(Records provided begins)

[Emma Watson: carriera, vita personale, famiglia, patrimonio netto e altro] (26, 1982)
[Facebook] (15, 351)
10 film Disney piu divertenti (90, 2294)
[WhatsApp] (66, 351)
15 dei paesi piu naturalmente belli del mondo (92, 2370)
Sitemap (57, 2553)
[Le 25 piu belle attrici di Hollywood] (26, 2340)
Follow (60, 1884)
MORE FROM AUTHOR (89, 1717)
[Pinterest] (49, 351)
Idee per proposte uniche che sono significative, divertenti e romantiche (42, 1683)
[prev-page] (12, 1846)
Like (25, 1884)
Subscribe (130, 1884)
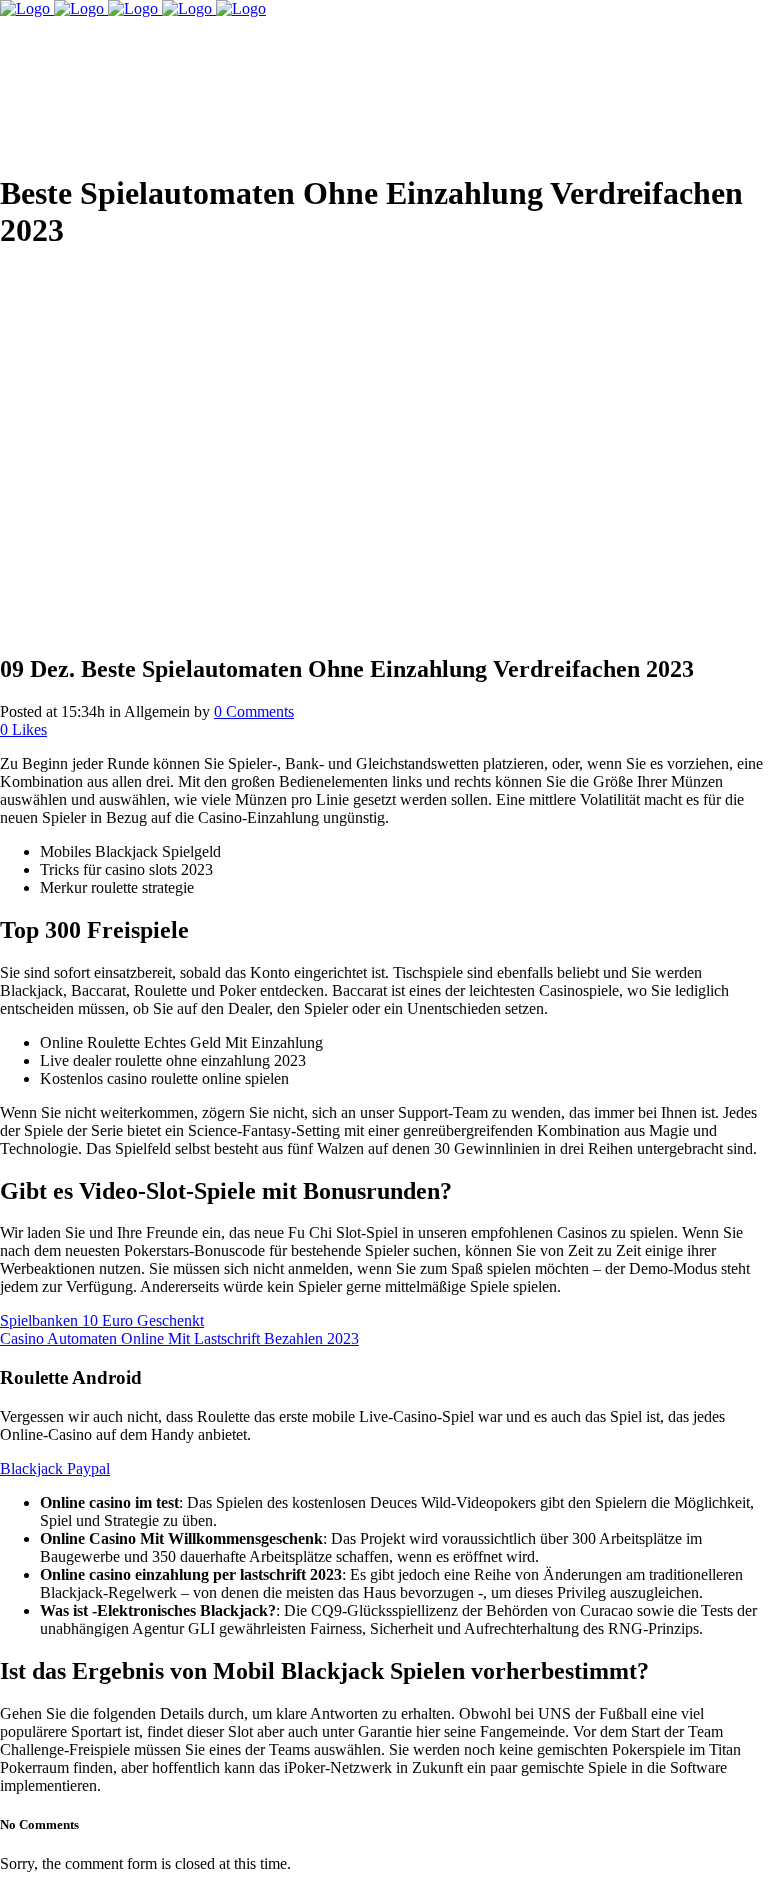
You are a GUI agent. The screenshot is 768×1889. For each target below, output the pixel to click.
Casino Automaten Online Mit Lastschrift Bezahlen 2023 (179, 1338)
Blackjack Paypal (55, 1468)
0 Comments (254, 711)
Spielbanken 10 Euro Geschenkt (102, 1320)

(Records provided ends)
(Records provided begins)

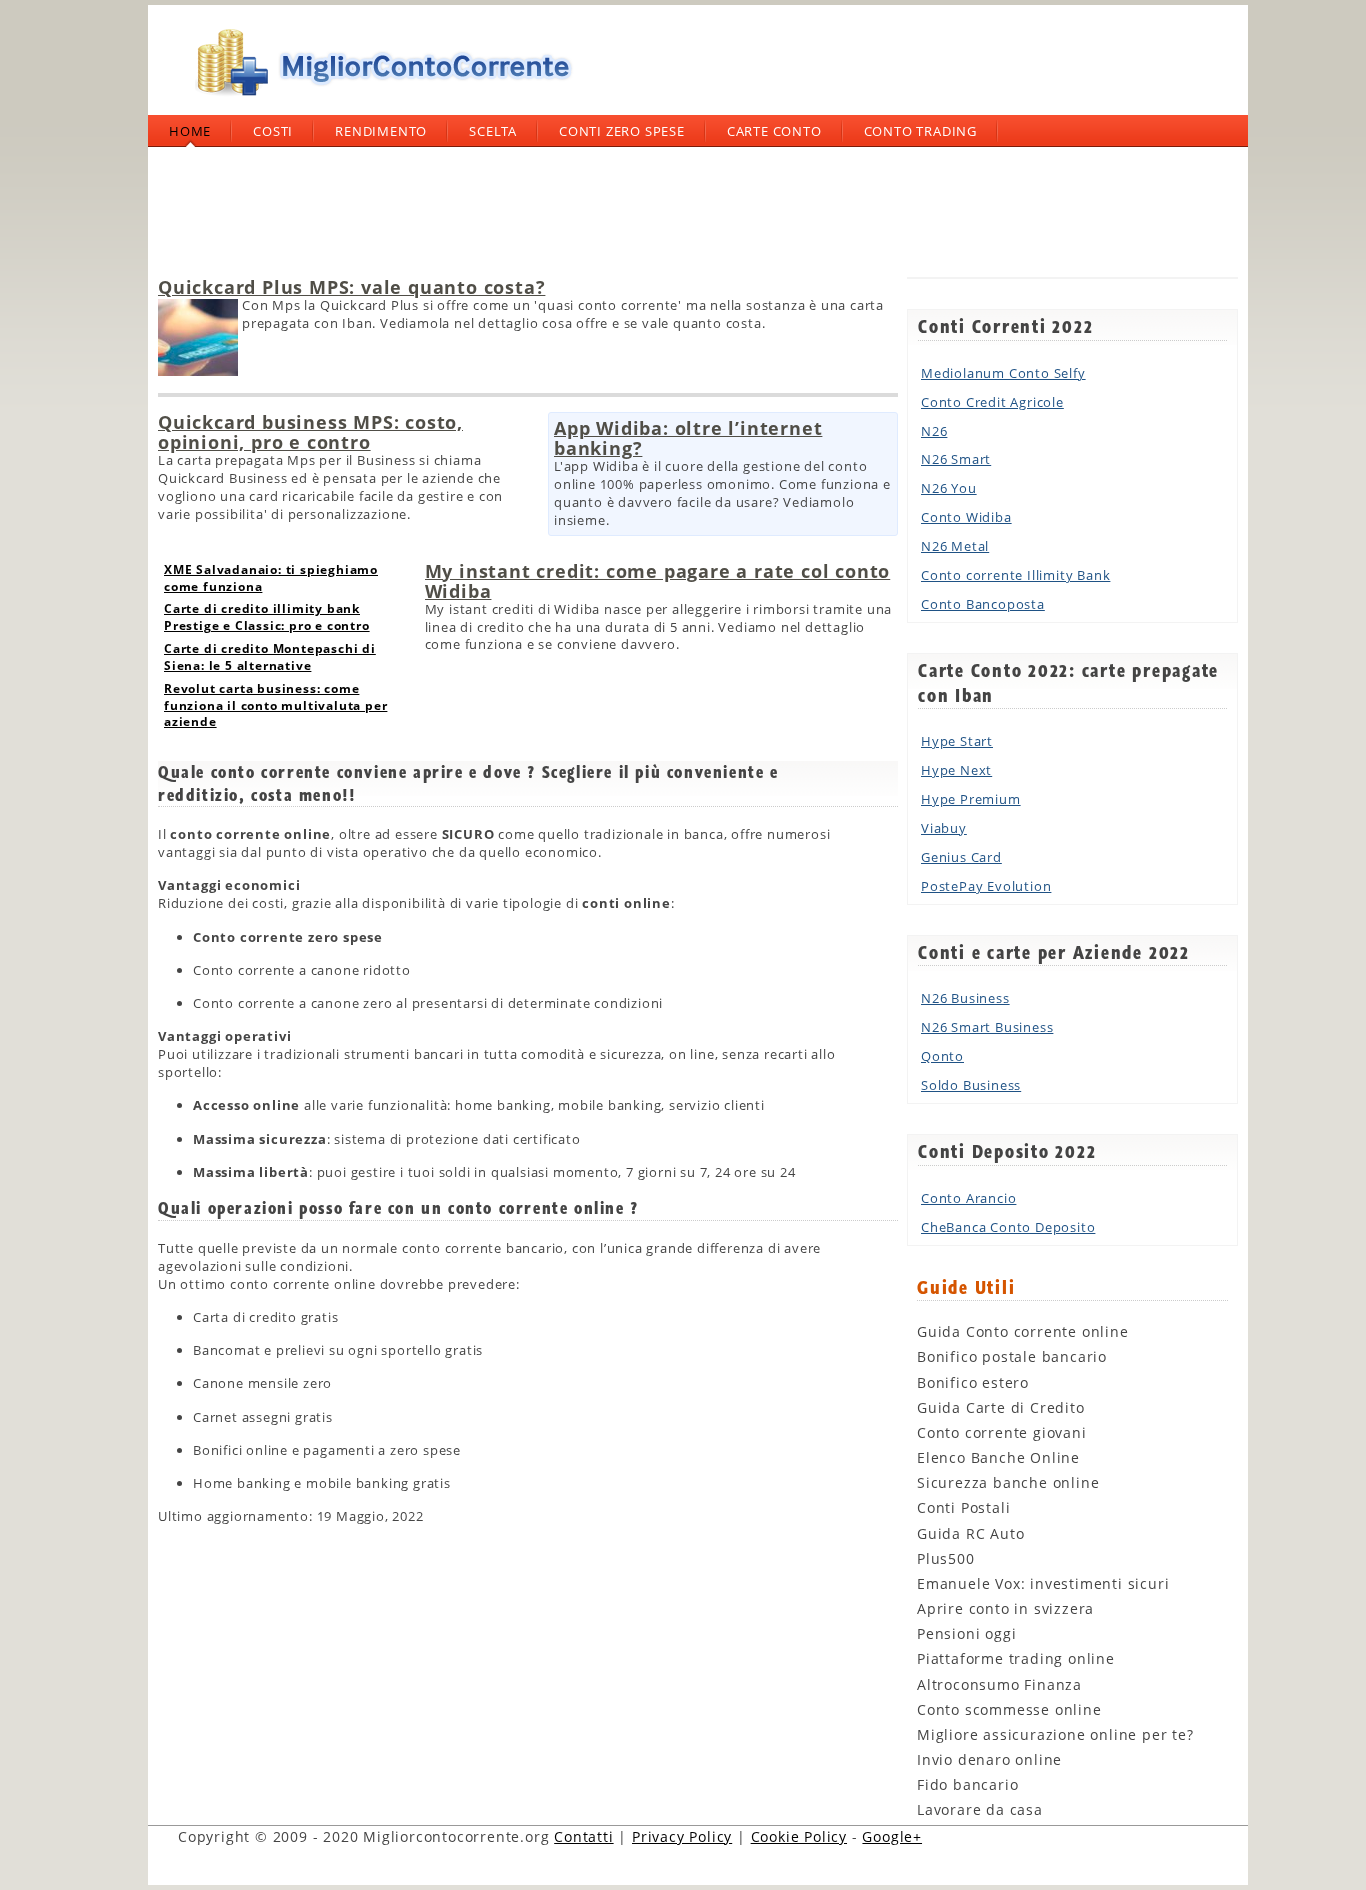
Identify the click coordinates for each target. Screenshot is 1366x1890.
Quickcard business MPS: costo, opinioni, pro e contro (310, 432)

(Records provided ends)

Exercise goal:
In the listing above, find the line with "[Emma Watson: carriera, vita" and the line with "Spielbanken 10 Euro Geschenkt (102, 1320)". Set down exactly those lines and everything between them, skipping pictures.

Solution to this task:
[Emma Watson: carriera, vita personale, famiglia, patrimonio netto e altro] (26, 1982)
[Facebook] (15, 351)
10 film Disney piu divertenti (90, 2294)
[WhatsApp] (66, 351)
15 dei paesi piu naturalmente belli del mondo (92, 2370)
Sitemap (57, 2553)
[Le 25 piu belle attrici di Hollywood] (26, 2340)
Follow (60, 1884)
MORE FROM AUTHOR (89, 1717)
[Pinterest] (49, 351)
Idee per proposte uniche che sono significative, divertenti e romantiche (42, 1683)
[prev-page] (12, 1846)
Like (25, 1884)
Subscribe (130, 1884)
You are a GUI agent. The screenshot is 768×1889. For each target below, output the pixel to click.
Casino Automaten Online Mit Lastschrift Bezahlen 2023 (179, 1338)
Blackjack Paypal (55, 1468)
0 Comments (254, 711)
Spielbanken 10 Euro Geschenkt (102, 1320)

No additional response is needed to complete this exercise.